[R] [netcdfgroup] [ncdf4] error converting GEIA data to netCDF
Tom Roche
Tom_Roche at pobox.com
Tue Aug 28 21:24:48 CEST 2012
Roy Mendelssohn Tue, 28 Aug 2012 09:07:32 -0700
> here is the relevant section from your code:
> > netcdf.file <- nc_create(
> > filename=netcdf.fn,
> > # vars=list(emis.var),
> > # verbose=TRUE)
> > vars=list(emis.var))
> > # Write data to data variable: gotta have file first.
> > # Gotta convert 2d global.emis.mx[lat,lon] to 3d global.emis.arr[time,lat,lon]
> > # Do this before adding _FillValue to prevent:
> > # > Error in R_nc4_put_vara_double: NetCDF: Not a valid data type or =
> _FillValue type mismatch
> > ## global.emis.arr <- global.emis.mx
> > ## dim(global.emis.arr) <- c(1, dim(global.emis.mx))
> > ## global.emis.arr[1,,] <- global.emis.mx
> > # Note
> > # * global.emis.mx[lat,lon]
> > # * datavar needs [lon, lat, time] (with time *last*)
> > ncvar_put(
> > nc=netcdf.file,
> > varid=emis.var,
> > # vals=global.emis.arr,
> > vals=t(global.emis.mx),
> > # start=rep.int(1, length(dim(global.emis.arr))),
> > start=c(1, 1, 1),
> > # count=dim(global.emis.arr))
> > count=c(-1,-1, 1)) # -1 -> all data
> You can't write until all dimensions have been defined, and all
> variables defined.
But in fact, that's only a part of the code ... which omits the prior
dimension and variable definitions :-( See the current version @
https://github.com/TomRoche/GEIA_to_netCDF/blob/c380c0a28dc8c71dbf0c2ba18130a2439a4fe089/GEIA.to.netCDF.r
I've also attached that (quoted) following my .sig, with the top-most
constant and function declarations removed for brevity.
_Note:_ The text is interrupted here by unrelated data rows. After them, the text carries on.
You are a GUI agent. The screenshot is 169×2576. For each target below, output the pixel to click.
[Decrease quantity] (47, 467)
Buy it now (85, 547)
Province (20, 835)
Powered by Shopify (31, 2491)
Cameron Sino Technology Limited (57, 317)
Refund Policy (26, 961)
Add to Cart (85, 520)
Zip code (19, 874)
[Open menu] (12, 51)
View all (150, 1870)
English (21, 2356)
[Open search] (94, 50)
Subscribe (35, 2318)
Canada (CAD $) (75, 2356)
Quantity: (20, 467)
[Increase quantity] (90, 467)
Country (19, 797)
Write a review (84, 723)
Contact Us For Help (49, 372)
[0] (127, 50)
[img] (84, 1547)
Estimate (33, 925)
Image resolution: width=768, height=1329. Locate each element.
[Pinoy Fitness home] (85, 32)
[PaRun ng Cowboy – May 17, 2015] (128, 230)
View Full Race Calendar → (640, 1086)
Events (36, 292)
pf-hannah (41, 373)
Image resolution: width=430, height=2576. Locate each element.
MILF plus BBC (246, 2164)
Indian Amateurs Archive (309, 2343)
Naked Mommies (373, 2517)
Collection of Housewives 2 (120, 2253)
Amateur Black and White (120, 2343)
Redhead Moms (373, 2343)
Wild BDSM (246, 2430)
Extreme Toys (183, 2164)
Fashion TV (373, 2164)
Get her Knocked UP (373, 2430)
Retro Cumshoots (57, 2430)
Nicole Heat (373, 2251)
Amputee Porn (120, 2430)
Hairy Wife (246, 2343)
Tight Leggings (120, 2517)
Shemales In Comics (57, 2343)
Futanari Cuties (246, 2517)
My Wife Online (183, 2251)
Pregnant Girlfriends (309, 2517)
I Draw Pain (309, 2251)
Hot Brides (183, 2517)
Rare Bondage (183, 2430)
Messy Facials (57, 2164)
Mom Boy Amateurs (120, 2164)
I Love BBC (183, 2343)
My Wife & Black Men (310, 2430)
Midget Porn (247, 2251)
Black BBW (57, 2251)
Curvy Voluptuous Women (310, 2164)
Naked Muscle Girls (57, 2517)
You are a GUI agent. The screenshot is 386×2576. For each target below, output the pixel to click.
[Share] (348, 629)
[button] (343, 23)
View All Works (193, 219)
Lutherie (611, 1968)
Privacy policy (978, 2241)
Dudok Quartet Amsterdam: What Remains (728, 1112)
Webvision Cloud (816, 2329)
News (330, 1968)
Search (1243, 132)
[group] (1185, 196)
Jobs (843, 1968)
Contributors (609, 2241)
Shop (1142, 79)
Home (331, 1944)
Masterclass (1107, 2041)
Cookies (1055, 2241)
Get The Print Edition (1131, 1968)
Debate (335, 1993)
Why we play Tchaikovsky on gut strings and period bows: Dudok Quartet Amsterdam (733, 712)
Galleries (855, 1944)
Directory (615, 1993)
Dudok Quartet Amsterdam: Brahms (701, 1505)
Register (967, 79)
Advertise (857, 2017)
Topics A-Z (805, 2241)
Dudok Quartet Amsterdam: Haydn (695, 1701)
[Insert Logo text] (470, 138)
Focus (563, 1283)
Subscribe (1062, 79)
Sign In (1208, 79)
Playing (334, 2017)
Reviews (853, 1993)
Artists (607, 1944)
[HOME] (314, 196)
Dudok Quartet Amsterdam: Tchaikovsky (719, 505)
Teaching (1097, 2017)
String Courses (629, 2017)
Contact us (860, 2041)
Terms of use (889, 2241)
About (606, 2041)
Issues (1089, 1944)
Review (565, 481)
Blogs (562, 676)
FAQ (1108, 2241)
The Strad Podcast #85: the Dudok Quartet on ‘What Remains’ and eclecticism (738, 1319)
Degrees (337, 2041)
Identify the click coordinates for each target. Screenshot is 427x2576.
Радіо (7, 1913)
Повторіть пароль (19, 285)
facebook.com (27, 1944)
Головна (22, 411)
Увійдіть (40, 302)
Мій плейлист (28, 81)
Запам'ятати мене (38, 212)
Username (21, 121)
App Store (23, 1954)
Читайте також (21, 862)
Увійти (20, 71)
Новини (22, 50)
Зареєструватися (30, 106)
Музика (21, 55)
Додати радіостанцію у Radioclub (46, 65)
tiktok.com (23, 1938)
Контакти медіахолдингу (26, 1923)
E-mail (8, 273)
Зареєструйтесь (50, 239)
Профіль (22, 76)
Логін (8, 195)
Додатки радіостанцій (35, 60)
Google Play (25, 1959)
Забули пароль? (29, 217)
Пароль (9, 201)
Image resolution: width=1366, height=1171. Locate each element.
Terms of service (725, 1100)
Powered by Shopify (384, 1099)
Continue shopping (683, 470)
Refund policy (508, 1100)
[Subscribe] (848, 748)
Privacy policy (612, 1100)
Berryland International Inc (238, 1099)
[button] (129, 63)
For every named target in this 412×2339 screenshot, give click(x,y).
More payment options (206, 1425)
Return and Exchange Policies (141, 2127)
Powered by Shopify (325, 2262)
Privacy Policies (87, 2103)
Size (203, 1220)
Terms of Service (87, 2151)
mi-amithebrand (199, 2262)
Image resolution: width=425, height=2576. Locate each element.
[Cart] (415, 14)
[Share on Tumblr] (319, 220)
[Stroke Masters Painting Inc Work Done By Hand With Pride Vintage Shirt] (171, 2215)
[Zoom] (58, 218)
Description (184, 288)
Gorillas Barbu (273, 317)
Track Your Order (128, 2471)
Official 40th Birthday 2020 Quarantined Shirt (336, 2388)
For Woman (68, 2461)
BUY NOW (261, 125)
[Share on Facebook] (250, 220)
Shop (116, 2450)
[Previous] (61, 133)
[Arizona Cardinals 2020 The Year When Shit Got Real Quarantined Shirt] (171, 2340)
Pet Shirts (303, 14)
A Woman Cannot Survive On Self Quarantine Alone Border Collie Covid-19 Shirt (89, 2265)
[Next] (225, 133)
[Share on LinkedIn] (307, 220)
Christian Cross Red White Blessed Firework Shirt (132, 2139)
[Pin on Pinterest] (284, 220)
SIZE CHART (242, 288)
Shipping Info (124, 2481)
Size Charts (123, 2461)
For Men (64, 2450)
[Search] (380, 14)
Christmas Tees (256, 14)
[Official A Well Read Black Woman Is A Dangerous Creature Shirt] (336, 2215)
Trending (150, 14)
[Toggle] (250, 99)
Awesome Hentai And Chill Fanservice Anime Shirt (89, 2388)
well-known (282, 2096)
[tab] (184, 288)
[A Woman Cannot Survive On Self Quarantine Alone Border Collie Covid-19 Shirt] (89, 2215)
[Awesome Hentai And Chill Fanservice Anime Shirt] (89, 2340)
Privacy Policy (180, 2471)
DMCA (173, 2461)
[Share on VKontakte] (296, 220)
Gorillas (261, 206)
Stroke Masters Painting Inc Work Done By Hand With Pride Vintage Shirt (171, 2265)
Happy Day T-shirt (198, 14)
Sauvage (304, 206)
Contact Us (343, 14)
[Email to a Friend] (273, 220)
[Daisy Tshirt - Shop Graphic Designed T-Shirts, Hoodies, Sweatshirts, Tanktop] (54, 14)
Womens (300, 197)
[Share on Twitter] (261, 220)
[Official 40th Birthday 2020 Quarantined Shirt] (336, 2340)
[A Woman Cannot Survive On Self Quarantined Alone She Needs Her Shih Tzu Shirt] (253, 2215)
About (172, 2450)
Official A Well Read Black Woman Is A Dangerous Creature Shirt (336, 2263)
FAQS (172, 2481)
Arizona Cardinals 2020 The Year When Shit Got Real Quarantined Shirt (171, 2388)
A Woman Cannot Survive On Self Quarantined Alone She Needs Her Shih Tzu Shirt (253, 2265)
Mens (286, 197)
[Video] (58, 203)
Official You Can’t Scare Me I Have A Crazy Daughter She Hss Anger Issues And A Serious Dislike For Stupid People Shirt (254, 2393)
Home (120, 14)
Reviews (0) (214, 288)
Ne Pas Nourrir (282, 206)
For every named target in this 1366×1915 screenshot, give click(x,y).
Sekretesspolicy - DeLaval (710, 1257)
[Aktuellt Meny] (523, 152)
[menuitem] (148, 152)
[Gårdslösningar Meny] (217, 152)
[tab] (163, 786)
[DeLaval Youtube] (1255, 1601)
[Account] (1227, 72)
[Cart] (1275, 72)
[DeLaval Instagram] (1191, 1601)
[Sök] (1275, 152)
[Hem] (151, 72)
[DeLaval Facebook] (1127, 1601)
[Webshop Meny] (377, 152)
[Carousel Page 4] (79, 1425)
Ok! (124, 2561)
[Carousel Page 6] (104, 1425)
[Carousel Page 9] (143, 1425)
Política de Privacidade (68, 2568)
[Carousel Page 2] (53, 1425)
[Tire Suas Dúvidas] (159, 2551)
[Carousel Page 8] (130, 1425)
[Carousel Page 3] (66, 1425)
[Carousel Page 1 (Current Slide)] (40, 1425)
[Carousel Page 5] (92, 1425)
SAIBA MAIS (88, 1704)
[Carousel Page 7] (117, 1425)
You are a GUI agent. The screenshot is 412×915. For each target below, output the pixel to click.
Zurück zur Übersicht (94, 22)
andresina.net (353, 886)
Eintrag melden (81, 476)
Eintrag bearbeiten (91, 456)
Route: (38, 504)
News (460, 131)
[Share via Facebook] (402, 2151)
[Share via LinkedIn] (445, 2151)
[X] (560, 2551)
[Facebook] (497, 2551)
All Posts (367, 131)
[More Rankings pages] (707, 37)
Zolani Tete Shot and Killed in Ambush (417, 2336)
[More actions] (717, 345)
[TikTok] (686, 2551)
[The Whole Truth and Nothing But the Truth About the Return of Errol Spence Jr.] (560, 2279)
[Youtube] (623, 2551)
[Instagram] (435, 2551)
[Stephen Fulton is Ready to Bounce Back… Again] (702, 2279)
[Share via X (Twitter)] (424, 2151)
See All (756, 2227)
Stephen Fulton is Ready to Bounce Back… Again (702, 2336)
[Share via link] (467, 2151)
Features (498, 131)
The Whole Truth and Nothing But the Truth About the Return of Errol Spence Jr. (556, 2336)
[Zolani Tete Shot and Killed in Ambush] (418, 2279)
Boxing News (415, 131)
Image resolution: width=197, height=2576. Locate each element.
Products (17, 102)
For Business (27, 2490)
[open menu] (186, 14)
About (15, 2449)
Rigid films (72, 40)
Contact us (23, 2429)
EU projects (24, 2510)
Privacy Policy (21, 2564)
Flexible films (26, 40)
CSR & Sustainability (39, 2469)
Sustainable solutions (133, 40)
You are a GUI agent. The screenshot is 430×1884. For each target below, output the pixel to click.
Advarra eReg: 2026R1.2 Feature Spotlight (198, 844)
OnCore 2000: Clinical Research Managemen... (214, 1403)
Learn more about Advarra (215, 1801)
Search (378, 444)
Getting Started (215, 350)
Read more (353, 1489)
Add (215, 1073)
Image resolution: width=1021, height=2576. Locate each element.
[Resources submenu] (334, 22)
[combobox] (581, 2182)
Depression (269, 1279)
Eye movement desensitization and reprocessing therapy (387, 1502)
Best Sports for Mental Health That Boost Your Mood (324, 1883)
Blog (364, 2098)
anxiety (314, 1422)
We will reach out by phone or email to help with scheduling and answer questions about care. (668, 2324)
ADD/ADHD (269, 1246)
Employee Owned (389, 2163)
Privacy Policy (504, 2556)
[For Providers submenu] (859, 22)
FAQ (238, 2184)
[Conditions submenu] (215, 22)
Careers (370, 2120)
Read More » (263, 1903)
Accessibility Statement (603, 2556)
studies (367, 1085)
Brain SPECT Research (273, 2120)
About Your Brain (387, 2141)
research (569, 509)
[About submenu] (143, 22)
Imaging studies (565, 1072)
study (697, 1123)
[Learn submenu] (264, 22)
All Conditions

The dimension
definitions are prefixed with '1', the variable definition is prefixed
with '2'.
HTH, Tom Roche <Tom_Roche at pobox.com>
current GEIA.to.netCDF.r code block follows to end of post------------
# code----------------------------------------------------------------
> # process input
> library(maps) # on tlrPanP5 as well as clusters
> # input file path
> GEIA.emis.txt.fp <- sprintf('%s/%s', GEIA.emis.txt.dir, GEIA.emis.txt.fn)
> # columns are grid#, mass
> GEIA.emis.mx <-
> as.matrix(read.table(GEIA.emis.txt.fp, skip=GEIA.emis.txt.n.header))
> # mask zeros? no, use NA for non-ocean areas
> # GEIA.emis.mx[GEIA.emis.mx == 0] <- NA
> # <simple input check>
> dim(GEIA.emis.mx) ## [1] 36143 2
> # start debug
> GEIA.emis.mx.rows <- dim(GEIA.emis.mx)[1]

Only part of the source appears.